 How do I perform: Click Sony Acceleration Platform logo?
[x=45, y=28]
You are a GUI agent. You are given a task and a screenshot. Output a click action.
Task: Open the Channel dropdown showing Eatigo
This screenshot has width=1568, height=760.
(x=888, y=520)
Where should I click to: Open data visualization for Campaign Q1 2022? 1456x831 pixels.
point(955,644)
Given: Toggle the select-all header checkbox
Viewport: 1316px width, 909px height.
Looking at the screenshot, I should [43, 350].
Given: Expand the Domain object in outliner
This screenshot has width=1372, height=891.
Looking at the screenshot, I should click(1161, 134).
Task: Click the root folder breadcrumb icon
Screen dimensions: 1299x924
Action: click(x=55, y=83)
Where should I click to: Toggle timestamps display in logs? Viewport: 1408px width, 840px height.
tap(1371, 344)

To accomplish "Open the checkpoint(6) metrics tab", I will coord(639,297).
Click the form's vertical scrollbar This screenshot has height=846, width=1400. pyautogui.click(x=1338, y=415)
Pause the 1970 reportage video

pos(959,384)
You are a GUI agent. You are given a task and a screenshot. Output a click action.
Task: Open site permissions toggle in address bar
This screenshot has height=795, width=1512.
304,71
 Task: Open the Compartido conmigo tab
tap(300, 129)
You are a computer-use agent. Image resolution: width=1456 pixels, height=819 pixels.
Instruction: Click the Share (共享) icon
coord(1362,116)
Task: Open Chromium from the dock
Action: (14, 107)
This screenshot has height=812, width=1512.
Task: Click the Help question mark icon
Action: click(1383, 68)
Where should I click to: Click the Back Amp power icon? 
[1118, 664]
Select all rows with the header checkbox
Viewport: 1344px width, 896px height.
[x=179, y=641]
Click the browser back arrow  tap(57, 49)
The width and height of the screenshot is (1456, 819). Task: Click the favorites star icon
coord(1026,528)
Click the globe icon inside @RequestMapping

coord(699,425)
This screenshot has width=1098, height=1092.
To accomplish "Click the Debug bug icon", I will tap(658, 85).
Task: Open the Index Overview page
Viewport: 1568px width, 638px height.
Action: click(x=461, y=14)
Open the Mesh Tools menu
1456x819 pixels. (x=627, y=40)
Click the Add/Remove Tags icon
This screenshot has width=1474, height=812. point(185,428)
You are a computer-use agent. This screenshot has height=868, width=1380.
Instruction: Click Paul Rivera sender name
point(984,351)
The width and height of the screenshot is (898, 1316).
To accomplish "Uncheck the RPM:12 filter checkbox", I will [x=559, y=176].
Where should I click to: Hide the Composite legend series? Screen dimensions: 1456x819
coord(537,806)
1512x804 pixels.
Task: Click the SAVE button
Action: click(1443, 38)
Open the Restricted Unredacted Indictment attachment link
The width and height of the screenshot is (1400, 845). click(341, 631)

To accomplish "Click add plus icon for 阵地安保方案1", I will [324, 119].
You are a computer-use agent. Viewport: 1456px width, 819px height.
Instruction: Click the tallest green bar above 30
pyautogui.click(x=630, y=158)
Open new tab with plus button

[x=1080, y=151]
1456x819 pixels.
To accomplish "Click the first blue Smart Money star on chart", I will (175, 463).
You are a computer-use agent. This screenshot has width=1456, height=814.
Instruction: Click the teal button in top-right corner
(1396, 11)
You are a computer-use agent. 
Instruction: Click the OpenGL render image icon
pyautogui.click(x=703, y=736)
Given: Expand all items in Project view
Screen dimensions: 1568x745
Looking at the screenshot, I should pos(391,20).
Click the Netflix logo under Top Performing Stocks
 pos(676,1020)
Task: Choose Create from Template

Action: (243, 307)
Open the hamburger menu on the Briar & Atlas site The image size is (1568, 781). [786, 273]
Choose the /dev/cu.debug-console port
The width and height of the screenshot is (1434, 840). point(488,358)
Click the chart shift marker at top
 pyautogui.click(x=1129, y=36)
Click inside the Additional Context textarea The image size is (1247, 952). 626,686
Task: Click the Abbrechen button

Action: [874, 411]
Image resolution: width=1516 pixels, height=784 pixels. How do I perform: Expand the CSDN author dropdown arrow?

------------------------------------------------------------

_What you have to do_
Return the records exactly, character for character.

_Exercise answer_
 How do I perform: Click Sony Acceleration Platform logo?
[x=45, y=28]
You are a GUI agent. You are given a task and a screenshot. Output a click action.
Task: Open the Channel dropdown showing Eatigo
This screenshot has width=1568, height=760.
(x=888, y=520)
Where should I click to: Open data visualization for Campaign Q1 2022? 1456x831 pixels.
point(955,644)
Given: Toggle the select-all header checkbox
Viewport: 1316px width, 909px height.
Looking at the screenshot, I should [43, 350].
Given: Expand the Domain object in outliner
This screenshot has width=1372, height=891.
Looking at the screenshot, I should click(1161, 134).
Task: Click the root folder breadcrumb icon
Screen dimensions: 1299x924
Action: click(x=55, y=83)
Where should I click to: Toggle timestamps display in logs? Viewport: 1408px width, 840px height.
tap(1371, 344)

To accomplish "Open the checkpoint(6) metrics tab", I will coord(639,297).
Click the form's vertical scrollbar This screenshot has height=846, width=1400. pyautogui.click(x=1338, y=415)
Pause the 1970 reportage video

pos(959,384)
You are a GUI agent. You are given a task and a screenshot. Output a click action.
Task: Open site permissions toggle in address bar
This screenshot has height=795, width=1512.
304,71
 Task: Open the Compartido conmigo tab
tap(300, 129)
You are a computer-use agent. Image resolution: width=1456 pixels, height=819 pixels.
Instruction: Click the Share (共享) icon
coord(1362,116)
Task: Open Chromium from the dock
Action: (14, 107)
This screenshot has height=812, width=1512.
Task: Click the Help question mark icon
Action: click(1383, 68)
Where should I click to: Click the Back Amp power icon? 
[1118, 664]
Select all rows with the header checkbox
Viewport: 1344px width, 896px height.
[x=179, y=641]
Click the browser back arrow  tap(57, 49)
The width and height of the screenshot is (1456, 819). Task: Click the favorites star icon
coord(1026,528)
Click the globe icon inside @RequestMapping

coord(699,425)
This screenshot has width=1098, height=1092.
To accomplish "Click the Debug bug icon", I will tap(658, 85).
Task: Open the Index Overview page
Viewport: 1568px width, 638px height.
Action: click(x=461, y=14)
Open the Mesh Tools menu
1456x819 pixels. (x=627, y=40)
Click the Add/Remove Tags icon
This screenshot has width=1474, height=812. point(185,428)
You are a computer-use agent. This screenshot has height=868, width=1380.
Instruction: Click Paul Rivera sender name
point(984,351)
The width and height of the screenshot is (898, 1316).
To accomplish "Uncheck the RPM:12 filter checkbox", I will [x=559, y=176].
Where should I click to: Hide the Composite legend series? Screen dimensions: 1456x819
coord(537,806)
1512x804 pixels.
Task: Click the SAVE button
Action: click(1443, 38)
Open the Restricted Unredacted Indictment attachment link
The width and height of the screenshot is (1400, 845). click(341, 631)

To accomplish "Click add plus icon for 阵地安保方案1", I will [324, 119].
You are a computer-use agent. Viewport: 1456px width, 819px height.
Instruction: Click the tallest green bar above 30
pyautogui.click(x=630, y=158)
Open new tab with plus button

[x=1080, y=151]
1456x819 pixels.
To accomplish "Click the first blue Smart Money star on chart", I will (175, 463).
You are a computer-use agent. This screenshot has width=1456, height=814.
Instruction: Click the teal button in top-right corner
(1396, 11)
You are a computer-use agent. 
Instruction: Click the OpenGL render image icon
pyautogui.click(x=703, y=736)
Given: Expand all items in Project view
Screen dimensions: 1568x745
Looking at the screenshot, I should pos(391,20).
Click the Netflix logo under Top Performing Stocks
 pos(676,1020)
Task: Choose Create from Template

Action: (243, 307)
Open the hamburger menu on the Briar & Atlas site The image size is (1568, 781). [786, 273]
Choose the /dev/cu.debug-console port
The width and height of the screenshot is (1434, 840). point(488,358)
Click the chart shift marker at top
 pyautogui.click(x=1129, y=36)
Click inside the Additional Context textarea The image size is (1247, 952). 626,686
Task: Click the Abbrechen button

Action: [874, 411]
Image resolution: width=1516 pixels, height=784 pixels. How do I perform: Expand the CSDN author dropdown arrow?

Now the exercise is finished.